┌─ SELECTED EXTRACT

Hi Stephan,

please find my comments inline:

Stephan Bergmann wrote:

[..]
- Executables and shared libraries in OOo-wo-URE find shared libraries in URE they depend on via an RPATH (recorded in those executables and shared libraries) that includes the link to the URE.

I don't understand what you need the symbolic link for:

exported interfaces usually reside at a fixed location (be it below /usr for bundled or /opt for unbundled packages).

For manual overrides (e.g. for debugging), use LD_LIBARRAY_PATH, which was invented for that purpose (I consider it a bug that we still use it in our start script).

Even if you want to keep the URE reference relative, you still do not need the symbolic link.

- The deployment variables URE_BIN_DIR (used in all other places in the code where things in URE need to be accessed) and URE_BOOTSTRAP (pointing at a fundamentalrc in OOo-wo-URE that contains essential deployment variables to adapt the URE to the needs of OOo) are set in the shell scripts soffice and unopkg (which should cover, via indirections, most if not all of the executables that constitute the "interface of OOo," see <http://www.openoffice.org/servlets/ReadMsg?list=dev&msgNo=19840>).

If the runtime linker was able to find libuno_sal.so, we already know URE_BIN_DIR, don't we ? Why do we have to double that information in the shell scripts ?

Please give some examples what entries will be in URE_BOOTSTRAP and why they can't be in let's say "sofficerc".


However, I have problems imagining how I can do something similar on Windows:

- An installed URE already announces its location in the Windows registry at HKEY_CLASSES_ROOT\Software\OpenOffice.org\URE. But, even if all the code that needs to know this value can read it (e.g., we introduce additional syntax so that the URE_BIN_DIR deployment variable can be set to something like "${registry:HKEY_CLASSES_ROOT/Software/OpenOffice.org/URE:Path}"), one ugly problem would remain: It would not be easy at all to install two different pairs of URE and OOo-wo-URE on the same machine (which is of utmost importance at least for developers, and somewhat easily solved in the Unix scenario above---all you have to do is adjust the one symbolic link per installed URE/OOo-wo-URE pair).


As stated above, one does not necessary need symbolic links to address the debug problem on Unix.

The canonical way to achieve this on Windows I believe is to extend the PATH variable by default (or install into the system32 directory) and copy debug versions aside the executable where they will be preferred.

└─

PROBLEMS AND TASKS –
**1.** Answer these questions about the reply on URE deployment, one line each:
(a) In which two shell scripts are URE_BIN_DIR and URE_BOOTSTRAP set?
(b) Where in the Windows registry does an installed URE announce its location?
(c) Where do exported interfaces usually reside for bundled packages, and where for unbundled ones?
**2.** Transcribe a passage of the reply on URE deployment. Begin at the words "I don't understand" and stop after the words "our start script).".
The data that comes after this reply is not needed for anything here.

┌─ AVAILABLE DATA

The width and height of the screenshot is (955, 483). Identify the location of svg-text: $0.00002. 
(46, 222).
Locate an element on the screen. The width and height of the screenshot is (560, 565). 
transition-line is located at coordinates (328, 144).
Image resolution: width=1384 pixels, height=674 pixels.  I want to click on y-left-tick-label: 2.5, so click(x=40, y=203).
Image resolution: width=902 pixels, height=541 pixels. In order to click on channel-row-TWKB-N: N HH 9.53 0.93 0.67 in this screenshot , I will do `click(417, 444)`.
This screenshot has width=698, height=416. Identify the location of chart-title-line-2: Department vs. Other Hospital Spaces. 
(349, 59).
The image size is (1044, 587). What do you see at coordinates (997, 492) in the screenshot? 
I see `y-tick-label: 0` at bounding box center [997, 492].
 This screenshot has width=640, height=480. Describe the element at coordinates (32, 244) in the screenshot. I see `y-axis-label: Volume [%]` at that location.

└─

SOLUTION LIST –
**1.**
(a) soffice and unopkg
(b) HKEY_CLASSES_ROOT\Software\OpenOffice.org\URE
(c) Below /usr for bundled packages and in /opt for unbundled packages

**2.**
I don't understand what you need the symbolic link for:

exported interfaces usually reside at a fixed location (be it below /usr for bundled or /opt for unbundled packages).

For manual overrides (e.g. for debugging), use LD_LIBARRAY_PATH, which was invented for that purpose (I consider it a bug that we still use it in our start script).